(DATASET EXCERPTS)
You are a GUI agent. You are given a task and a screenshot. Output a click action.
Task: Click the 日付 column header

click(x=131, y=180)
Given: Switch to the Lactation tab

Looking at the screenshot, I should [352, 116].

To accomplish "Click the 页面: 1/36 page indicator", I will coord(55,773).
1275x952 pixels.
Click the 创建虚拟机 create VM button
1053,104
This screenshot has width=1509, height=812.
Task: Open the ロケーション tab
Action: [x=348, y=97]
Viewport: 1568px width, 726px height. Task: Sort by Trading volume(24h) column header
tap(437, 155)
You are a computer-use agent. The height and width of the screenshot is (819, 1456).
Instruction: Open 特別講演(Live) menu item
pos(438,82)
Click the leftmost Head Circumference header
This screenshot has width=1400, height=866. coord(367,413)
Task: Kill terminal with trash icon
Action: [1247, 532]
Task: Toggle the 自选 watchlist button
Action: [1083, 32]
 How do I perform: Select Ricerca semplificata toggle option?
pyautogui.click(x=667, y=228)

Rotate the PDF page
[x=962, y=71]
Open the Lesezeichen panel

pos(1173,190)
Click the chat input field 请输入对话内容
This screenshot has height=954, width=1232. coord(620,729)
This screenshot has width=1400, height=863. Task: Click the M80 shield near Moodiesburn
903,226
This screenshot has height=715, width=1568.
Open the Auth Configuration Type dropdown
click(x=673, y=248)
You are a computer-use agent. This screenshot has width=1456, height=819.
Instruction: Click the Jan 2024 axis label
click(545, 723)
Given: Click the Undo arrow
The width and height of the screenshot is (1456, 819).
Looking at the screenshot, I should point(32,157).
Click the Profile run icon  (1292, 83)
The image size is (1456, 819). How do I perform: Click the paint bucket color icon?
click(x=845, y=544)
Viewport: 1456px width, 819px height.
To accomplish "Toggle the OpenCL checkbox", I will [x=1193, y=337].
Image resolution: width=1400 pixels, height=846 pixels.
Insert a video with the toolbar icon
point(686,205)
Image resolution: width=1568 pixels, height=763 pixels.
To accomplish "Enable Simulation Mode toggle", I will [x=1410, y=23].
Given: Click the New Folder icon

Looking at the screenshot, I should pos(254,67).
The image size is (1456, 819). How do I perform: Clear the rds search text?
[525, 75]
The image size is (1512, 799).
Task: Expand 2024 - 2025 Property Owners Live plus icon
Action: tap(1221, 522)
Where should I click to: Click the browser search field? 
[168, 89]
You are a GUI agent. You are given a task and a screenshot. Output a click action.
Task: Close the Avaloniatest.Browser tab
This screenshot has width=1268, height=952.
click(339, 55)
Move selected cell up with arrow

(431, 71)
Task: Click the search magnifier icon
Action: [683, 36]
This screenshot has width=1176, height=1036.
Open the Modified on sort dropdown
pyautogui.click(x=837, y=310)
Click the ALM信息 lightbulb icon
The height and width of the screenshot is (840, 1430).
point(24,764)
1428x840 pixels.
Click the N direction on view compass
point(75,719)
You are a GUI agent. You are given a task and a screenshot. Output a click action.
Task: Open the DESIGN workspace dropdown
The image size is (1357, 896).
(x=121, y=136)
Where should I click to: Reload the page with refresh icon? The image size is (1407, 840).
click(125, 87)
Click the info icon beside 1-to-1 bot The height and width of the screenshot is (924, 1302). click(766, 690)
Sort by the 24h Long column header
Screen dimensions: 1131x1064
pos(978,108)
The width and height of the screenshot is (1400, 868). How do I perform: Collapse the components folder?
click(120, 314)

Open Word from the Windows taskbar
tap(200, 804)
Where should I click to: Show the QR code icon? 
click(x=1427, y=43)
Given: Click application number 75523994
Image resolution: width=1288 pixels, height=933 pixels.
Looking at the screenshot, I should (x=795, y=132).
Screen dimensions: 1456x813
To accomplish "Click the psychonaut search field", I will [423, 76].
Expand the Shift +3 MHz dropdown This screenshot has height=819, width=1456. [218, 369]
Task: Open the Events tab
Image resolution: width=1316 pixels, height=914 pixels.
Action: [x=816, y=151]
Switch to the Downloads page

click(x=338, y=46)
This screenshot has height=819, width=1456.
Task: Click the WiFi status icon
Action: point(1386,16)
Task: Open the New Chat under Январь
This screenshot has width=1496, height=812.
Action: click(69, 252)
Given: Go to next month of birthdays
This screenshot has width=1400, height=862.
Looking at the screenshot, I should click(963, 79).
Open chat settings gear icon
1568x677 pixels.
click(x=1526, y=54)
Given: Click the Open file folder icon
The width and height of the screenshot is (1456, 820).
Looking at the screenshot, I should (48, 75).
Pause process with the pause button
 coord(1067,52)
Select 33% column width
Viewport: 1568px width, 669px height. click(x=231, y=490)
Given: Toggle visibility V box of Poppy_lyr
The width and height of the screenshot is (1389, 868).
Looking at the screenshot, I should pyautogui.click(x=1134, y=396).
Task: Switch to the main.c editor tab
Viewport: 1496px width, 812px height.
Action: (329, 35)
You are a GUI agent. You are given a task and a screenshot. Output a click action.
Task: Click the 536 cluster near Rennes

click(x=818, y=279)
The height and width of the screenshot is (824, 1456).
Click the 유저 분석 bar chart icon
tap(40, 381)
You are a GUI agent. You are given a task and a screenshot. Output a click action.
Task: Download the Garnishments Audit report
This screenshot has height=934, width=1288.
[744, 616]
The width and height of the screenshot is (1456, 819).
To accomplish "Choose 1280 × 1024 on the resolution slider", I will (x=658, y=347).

(EXERCISE)
Give back every entry exactly.

(TASK ANSWER)
You are a GUI agent. You are given a task and a screenshot. Output a click action.
Task: Click the 日付 column header

click(x=131, y=180)
Given: Switch to the Lactation tab

Looking at the screenshot, I should [352, 116].

To accomplish "Click the 页面: 1/36 page indicator", I will coord(55,773).
1275x952 pixels.
Click the 创建虚拟机 create VM button
1053,104
This screenshot has width=1509, height=812.
Task: Open the ロケーション tab
Action: [x=348, y=97]
Viewport: 1568px width, 726px height. Task: Sort by Trading volume(24h) column header
tap(437, 155)
You are a computer-use agent. The height and width of the screenshot is (819, 1456).
Instruction: Open 特別講演(Live) menu item
pos(438,82)
Click the leftmost Head Circumference header
This screenshot has width=1400, height=866. coord(367,413)
Task: Kill terminal with trash icon
Action: [1247, 532]
Task: Toggle the 自选 watchlist button
Action: [1083, 32]
 How do I perform: Select Ricerca semplificata toggle option?
pyautogui.click(x=667, y=228)

Rotate the PDF page
[x=962, y=71]
Open the Lesezeichen panel

pos(1173,190)
Click the chat input field 请输入对话内容
This screenshot has height=954, width=1232. coord(620,729)
This screenshot has width=1400, height=863. Task: Click the M80 shield near Moodiesburn
903,226
This screenshot has height=715, width=1568.
Open the Auth Configuration Type dropdown
click(x=673, y=248)
You are a computer-use agent. This screenshot has width=1456, height=819.
Instruction: Click the Jan 2024 axis label
click(545, 723)
Given: Click the Undo arrow
The width and height of the screenshot is (1456, 819).
Looking at the screenshot, I should point(32,157).
Click the Profile run icon  (1292, 83)
The image size is (1456, 819). How do I perform: Click the paint bucket color icon?
click(x=845, y=544)
Viewport: 1456px width, 819px height.
To accomplish "Toggle the OpenCL checkbox", I will [x=1193, y=337].
Image resolution: width=1400 pixels, height=846 pixels.
Insert a video with the toolbar icon
point(686,205)
Image resolution: width=1568 pixels, height=763 pixels.
To accomplish "Enable Simulation Mode toggle", I will [x=1410, y=23].
Given: Click the New Folder icon

Looking at the screenshot, I should pos(254,67).
The image size is (1456, 819). How do I perform: Clear the rds search text?
[525, 75]
The image size is (1512, 799).
Task: Expand 2024 - 2025 Property Owners Live plus icon
Action: tap(1221, 522)
Where should I click to: Click the browser search field? 
[168, 89]
You are a GUI agent. You are given a task and a screenshot. Output a click action.
Task: Close the Avaloniatest.Browser tab
This screenshot has width=1268, height=952.
click(339, 55)
Move selected cell up with arrow

(431, 71)
Task: Click the search magnifier icon
Action: [683, 36]
This screenshot has width=1176, height=1036.
Open the Modified on sort dropdown
pyautogui.click(x=837, y=310)
Click the ALM信息 lightbulb icon
The height and width of the screenshot is (840, 1430).
point(24,764)
1428x840 pixels.
Click the N direction on view compass
point(75,719)
You are a GUI agent. You are given a task and a screenshot. Output a click action.
Task: Open the DESIGN workspace dropdown
The image size is (1357, 896).
(x=121, y=136)
Where should I click to: Reload the page with refresh icon? The image size is (1407, 840).
click(125, 87)
Click the info icon beside 1-to-1 bot The height and width of the screenshot is (924, 1302). click(766, 690)
Sort by the 24h Long column header
Screen dimensions: 1131x1064
pos(978,108)
The width and height of the screenshot is (1400, 868). How do I perform: Collapse the components folder?
click(120, 314)

Open Word from the Windows taskbar
tap(200, 804)
Where should I click to: Show the QR code icon? 
click(x=1427, y=43)
Given: Click application number 75523994
Image resolution: width=1288 pixels, height=933 pixels.
Looking at the screenshot, I should (x=795, y=132).
Screen dimensions: 1456x813
To accomplish "Click the psychonaut search field", I will [423, 76].
Expand the Shift +3 MHz dropdown This screenshot has height=819, width=1456. [218, 369]
Task: Open the Events tab
Image resolution: width=1316 pixels, height=914 pixels.
Action: [x=816, y=151]
Switch to the Downloads page

click(x=338, y=46)
This screenshot has height=819, width=1456.
Task: Click the WiFi status icon
Action: point(1386,16)
Task: Open the New Chat under Январь
This screenshot has width=1496, height=812.
Action: click(69, 252)
Given: Go to next month of birthdays
This screenshot has width=1400, height=862.
Looking at the screenshot, I should click(963, 79).
Open chat settings gear icon
1568x677 pixels.
click(x=1526, y=54)
Given: Click the Open file folder icon
The width and height of the screenshot is (1456, 820).
Looking at the screenshot, I should (48, 75).
Pause process with the pause button
 coord(1067,52)
Select 33% column width
Viewport: 1568px width, 669px height. click(x=231, y=490)
Given: Toggle visibility V box of Poppy_lyr
The width and height of the screenshot is (1389, 868).
Looking at the screenshot, I should pyautogui.click(x=1134, y=396).
Task: Switch to the main.c editor tab
Viewport: 1496px width, 812px height.
Action: (329, 35)
You are a GUI agent. You are given a task and a screenshot. Output a click action.
Task: Click the 536 cluster near Rennes

click(x=818, y=279)
The height and width of the screenshot is (824, 1456).
Click the 유저 분석 bar chart icon
tap(40, 381)
You are a GUI agent. You are given a task and a screenshot. Output a click action.
Task: Download the Garnishments Audit report
This screenshot has height=934, width=1288.
[744, 616]
The width and height of the screenshot is (1456, 819).
To accomplish "Choose 1280 × 1024 on the resolution slider", I will (x=658, y=347).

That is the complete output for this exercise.